Daha yeni Hatay Reyhanlı’da yaşananlar, 2. Dünya Savaşı’nda Varşova sokaklarında yaşananları anımsattı bize. 45 kişinin öldüğü ve bu sayının artacağı söyleniyor. “Ellerimiz ceset kokusuyla harman...” diyor Aslıhan şiirinde, sanki bugünlerin güncesini tutuyor gibi dünden...

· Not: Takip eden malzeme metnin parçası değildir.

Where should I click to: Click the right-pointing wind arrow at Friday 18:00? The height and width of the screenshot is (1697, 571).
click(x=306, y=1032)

Berfin Hartavi, Çiğli Adnan Saygun Lisesi 9.sınıf öğrencisi. Akçakale’li bir annenin torunu o. “Barış”a bir kompozisyon yazmış. Bu dalda birinci seçilen kompoziyonu. “Ağaçlar Filizlensin İstiyorum” diyerek başlamış Berfin, 7 yaşındayken babaannesinin ona anlattığı masallardan bahsetmiş yazısında, Akçakale’de geçen zamanları dinlemiş, ölümlerin, silahların tükenmediği cümleleri dinlemiş. “Savaşın bana armağan ettiği bir masal.” diye anlatıyor
Berfin, mutlu sonla bitmesi gereken masallarının sonunu paylaşıyor; “...önce silah, sonra ağlama sesleri ve ardından çığlıklar, arkamıza bakmaya korkuyoruz, ya bir sonraki silah bizim ensemizdeyse. Ya vurulanlar, atılan çığlıklar, dökülen gözyaşları bizim dostlarımızdan, yakınlarımızdansa endişesiyle hiçbir zaman arkamıza rahatça bakıp gidemedik. Sürekli içimizde bir korku...”

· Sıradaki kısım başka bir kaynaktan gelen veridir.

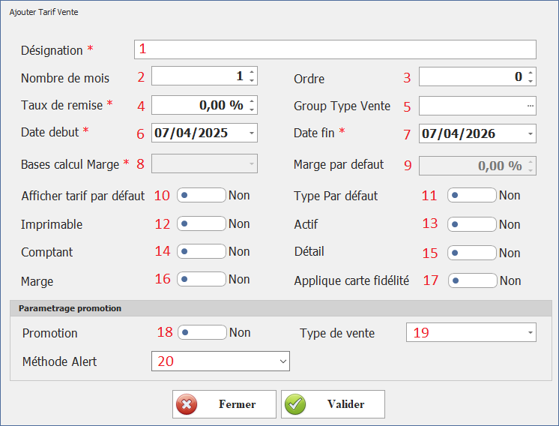Screen dimensions: 559x426
Task: Open the Date debut calendar dropdown
Action: point(251,134)
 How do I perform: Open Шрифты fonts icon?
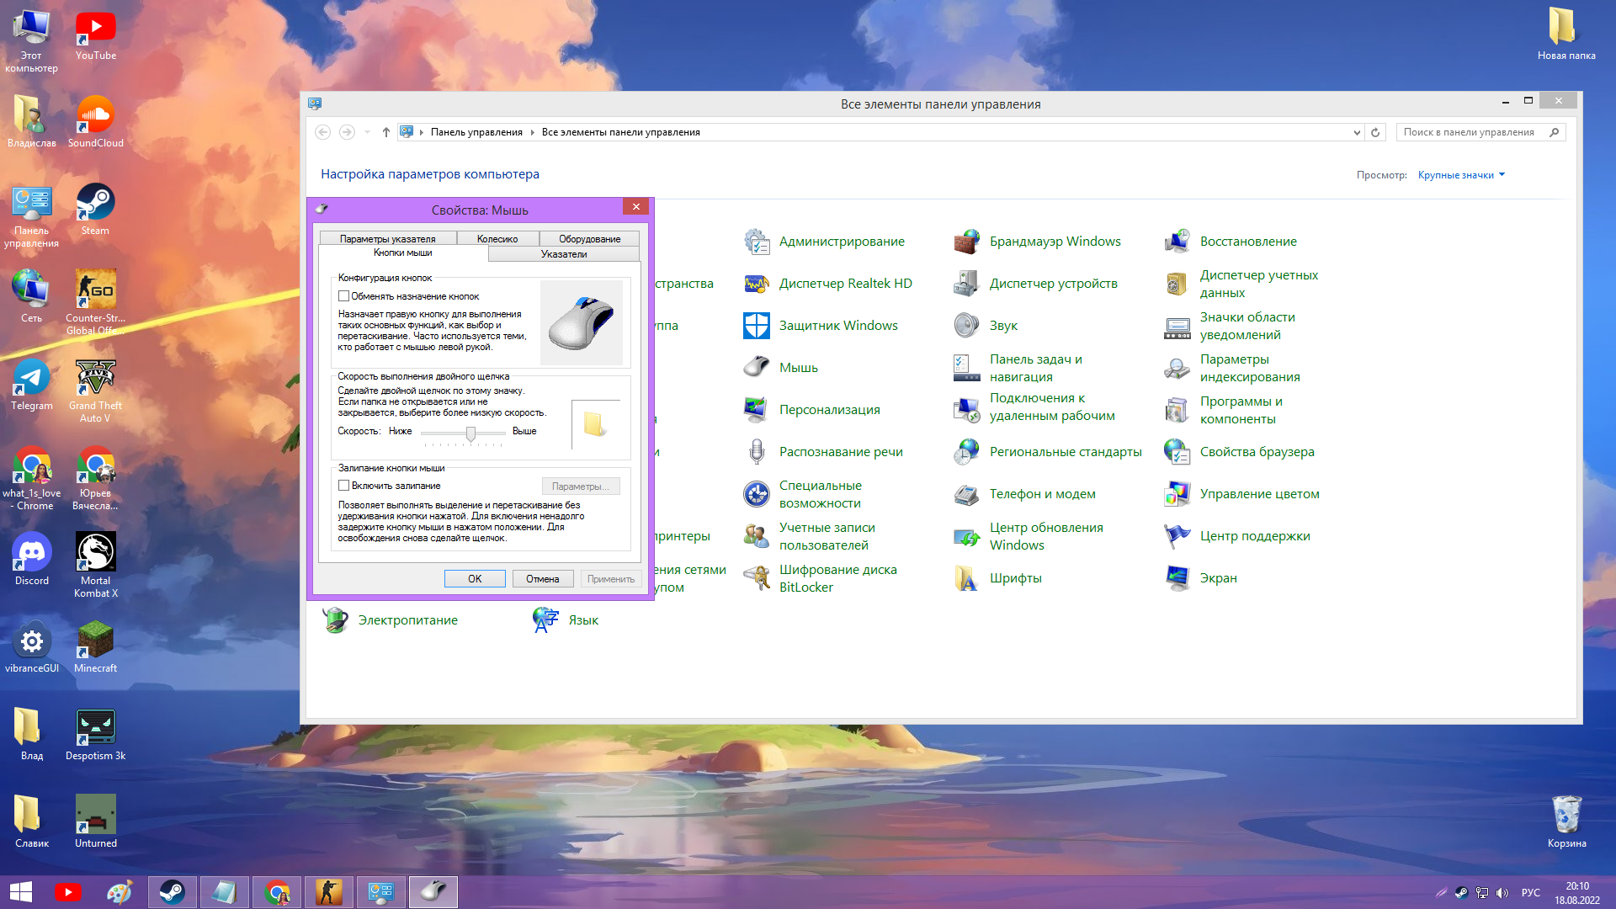[966, 578]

Resim dalında birinci seçilen Seçil Kaplan Adnan Saygun Lisesi 11.sınıf öğrencisi. Barış temalı bir yarışmada barışın ne olduğunu tasvirlemiş kara kalemiyle Seçil. Ve barıştan önemli olanı çizmiş, barış için mücadele etmenin resmini. Silahları oyuncaklara dönüştürmenin resmini. Barışın en çok çocukların hakkı olduğunun resmini. Barış olmadan geleceğin de olmayacağının resmini çizmiş...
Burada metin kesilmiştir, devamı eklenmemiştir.